Because change often happens incrementally, one must sometimes step back and look at the bigger picture to truly understand the scope and implications of long-term change. This holds particularly true for ecommerce—an industry that has undergone extensive change since its emergence into the mainstream around the mid 1990s.
It’s useful for today’s online retailers to understand the evolution of ecommerce through the years as many of significant changes have occurred in response to shifting customer expectations. Understanding what customers want and need from an ecommerce experience never goes out of style; in fact, it’s the only way to stay competitive in an ever-shifting market.
Ecommerce Then: More Convenient, But Misunderstood
Ecommerce seems so commonplace to most adults nowadays. In fact, it’s relatively rare to encounter someone who’s never shopped online. However when the concept emerged in 1994, it was not readily accepted. Money quotes a marketing professor at Vanderbilt University as saying most consumers “don’t know where to go” when they initially tried to shop online because “like a real mall, a cyberspace mall has lots of stores, and finding a particular product can be hard unless a user knows which stores carry what.”
Furthermore, customization in ecommerce was fairly limited in the early days—especially compared to the options available now. Transactions tended to be more straightforward and less rooted in personalization.
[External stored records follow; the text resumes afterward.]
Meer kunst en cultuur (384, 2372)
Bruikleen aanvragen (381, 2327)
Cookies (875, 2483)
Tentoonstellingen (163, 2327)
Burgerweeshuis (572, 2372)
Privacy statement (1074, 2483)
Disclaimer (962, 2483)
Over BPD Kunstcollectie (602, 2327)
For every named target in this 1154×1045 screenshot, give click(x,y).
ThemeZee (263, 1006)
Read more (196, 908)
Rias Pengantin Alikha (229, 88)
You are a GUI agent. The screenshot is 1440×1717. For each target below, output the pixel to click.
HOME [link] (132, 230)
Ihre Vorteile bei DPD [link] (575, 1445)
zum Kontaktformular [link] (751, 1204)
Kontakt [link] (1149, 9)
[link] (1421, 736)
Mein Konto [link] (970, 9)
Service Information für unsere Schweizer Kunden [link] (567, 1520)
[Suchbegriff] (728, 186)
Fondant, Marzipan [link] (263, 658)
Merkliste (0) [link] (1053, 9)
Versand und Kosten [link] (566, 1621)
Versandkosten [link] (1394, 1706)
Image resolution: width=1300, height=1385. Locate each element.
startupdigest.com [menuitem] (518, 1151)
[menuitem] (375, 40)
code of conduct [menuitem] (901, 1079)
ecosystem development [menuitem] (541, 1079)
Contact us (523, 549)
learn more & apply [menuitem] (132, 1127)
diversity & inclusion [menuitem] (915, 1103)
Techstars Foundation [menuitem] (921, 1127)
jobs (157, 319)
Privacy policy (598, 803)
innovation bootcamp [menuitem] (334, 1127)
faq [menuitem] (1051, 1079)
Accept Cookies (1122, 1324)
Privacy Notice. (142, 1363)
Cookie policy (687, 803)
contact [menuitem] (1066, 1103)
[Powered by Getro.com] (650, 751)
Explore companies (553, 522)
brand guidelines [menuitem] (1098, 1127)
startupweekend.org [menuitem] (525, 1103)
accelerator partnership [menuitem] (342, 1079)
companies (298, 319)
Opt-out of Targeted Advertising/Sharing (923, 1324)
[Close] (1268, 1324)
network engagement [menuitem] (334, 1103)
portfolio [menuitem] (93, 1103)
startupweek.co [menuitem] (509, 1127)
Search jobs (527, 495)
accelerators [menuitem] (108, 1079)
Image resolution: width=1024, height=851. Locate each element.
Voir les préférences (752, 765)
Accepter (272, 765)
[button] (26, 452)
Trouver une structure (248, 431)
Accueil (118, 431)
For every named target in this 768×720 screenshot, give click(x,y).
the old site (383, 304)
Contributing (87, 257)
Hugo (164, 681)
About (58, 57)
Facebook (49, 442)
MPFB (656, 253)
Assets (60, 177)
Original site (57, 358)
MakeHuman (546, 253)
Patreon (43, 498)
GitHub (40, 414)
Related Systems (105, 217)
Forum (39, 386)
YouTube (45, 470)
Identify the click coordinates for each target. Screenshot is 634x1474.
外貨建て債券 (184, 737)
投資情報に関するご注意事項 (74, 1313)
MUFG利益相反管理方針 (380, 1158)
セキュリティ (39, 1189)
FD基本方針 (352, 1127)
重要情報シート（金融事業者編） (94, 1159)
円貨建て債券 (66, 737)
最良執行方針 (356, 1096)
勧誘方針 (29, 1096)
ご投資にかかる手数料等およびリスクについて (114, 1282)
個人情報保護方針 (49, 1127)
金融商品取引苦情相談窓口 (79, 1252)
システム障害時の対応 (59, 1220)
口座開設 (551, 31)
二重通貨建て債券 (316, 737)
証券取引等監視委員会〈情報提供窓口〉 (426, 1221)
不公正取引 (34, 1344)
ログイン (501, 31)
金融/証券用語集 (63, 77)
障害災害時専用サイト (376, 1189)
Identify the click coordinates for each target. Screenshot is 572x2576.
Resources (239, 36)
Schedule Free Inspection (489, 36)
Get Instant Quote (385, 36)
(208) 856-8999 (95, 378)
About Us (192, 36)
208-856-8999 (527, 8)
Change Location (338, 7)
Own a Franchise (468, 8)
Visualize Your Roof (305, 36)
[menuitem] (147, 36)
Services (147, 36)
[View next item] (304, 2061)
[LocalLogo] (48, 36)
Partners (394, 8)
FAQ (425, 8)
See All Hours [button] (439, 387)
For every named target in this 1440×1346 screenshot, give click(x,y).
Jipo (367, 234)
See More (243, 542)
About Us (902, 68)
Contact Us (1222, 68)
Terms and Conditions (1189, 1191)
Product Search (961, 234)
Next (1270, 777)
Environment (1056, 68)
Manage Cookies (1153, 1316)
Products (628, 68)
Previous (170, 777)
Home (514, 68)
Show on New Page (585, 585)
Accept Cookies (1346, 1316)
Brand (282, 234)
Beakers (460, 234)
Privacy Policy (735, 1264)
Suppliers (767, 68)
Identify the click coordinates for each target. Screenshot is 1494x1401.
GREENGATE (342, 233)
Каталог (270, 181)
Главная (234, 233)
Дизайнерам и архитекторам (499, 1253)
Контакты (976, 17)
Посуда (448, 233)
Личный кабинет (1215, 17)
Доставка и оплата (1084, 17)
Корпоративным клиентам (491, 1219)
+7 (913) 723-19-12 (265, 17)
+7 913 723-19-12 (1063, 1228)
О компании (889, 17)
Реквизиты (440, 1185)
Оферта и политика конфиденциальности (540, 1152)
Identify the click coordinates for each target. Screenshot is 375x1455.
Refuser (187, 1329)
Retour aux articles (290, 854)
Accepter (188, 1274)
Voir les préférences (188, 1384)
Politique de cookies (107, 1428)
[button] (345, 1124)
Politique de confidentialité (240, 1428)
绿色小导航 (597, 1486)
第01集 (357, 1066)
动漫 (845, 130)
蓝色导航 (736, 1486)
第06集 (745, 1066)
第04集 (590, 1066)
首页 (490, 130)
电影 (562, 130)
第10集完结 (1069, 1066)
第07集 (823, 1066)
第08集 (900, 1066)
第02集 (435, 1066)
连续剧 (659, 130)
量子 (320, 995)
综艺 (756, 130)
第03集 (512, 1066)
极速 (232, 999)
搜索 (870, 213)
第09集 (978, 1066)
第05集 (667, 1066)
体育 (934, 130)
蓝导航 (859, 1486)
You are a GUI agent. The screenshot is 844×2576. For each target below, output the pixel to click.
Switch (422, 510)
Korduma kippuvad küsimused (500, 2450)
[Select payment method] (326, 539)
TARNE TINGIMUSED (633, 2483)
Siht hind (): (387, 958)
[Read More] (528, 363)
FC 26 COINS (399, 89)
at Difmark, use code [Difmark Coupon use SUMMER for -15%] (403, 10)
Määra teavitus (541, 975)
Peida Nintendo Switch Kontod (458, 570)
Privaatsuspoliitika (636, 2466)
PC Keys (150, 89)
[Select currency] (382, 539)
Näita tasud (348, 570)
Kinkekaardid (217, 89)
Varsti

Ecommerce Now: Personalized, AI-Driven, Mobile-First
The overall ecommerce definition hasn’t changed over the last few decades. The underlying principle still involves exchanging money and information over the internet to facilitate purchases. But the nature of these transactions has changed to reflect advances in technology and shifts in consumer demand.
People now appreciate—and expect—personalized shopping experiences. Providing recommendations to shoppers based on their purchase history and past behavior is a win-win. Retailers benefit because personalized recommendations tend to boost conversion rates. Consumers benefit because it’s almost like ecommerce websites can “read their minds” now, saving them time and hassle during the browsing process. The ability to make on-target recommendations on a per-visitor basis stems from innovation in artificial intelligence (AI) and machine learning technology.
Another huge shift in ecommerce has been the widespread adoption of mobile devices, namely smartphones. Shopping online used to be a desktop-only activity. Then, as phones became more advanced, people used them to browse websites. However, the user experience was not always conducive to completing transactions online, especially using a mobile browser. But now, with more stores prioritizing user-friendliness across devices and offering dedicated apps, people are making more purchases directly from mobile devices. Nearly one-third (34.5 percent) of U.S. ecommerce sales occurred on a mobile device in 2017, and this number is projected to be closer to 50 percent by 2020.
Ecommerce in the Future: Social and Augmented Reality
Future ecommerce may take place outside of actual retailer websites. People can already buy products without having to leave their favorite social media feeds, but this effect will expand in the future, as platforms better integrate with various social apps. This will eliminate the divide between social media platforms and online storefronts—as people continue to favor convenience, especially while shopping on mobile devices.
Furthermore, many experts believe ecommerce will utilize augmented reality (AR) and virtual reality (VR) to showcase products. Forward-thinking brands are currently using videos and AR tools to help consumers scope out products before purchasing. Incorporating AR will allow customers an “in-store” experience while browsing products remotely.
The evolution of ecommerce through the years has been impressive, and we’re on the precipice of an even more personalized, technology-driven era.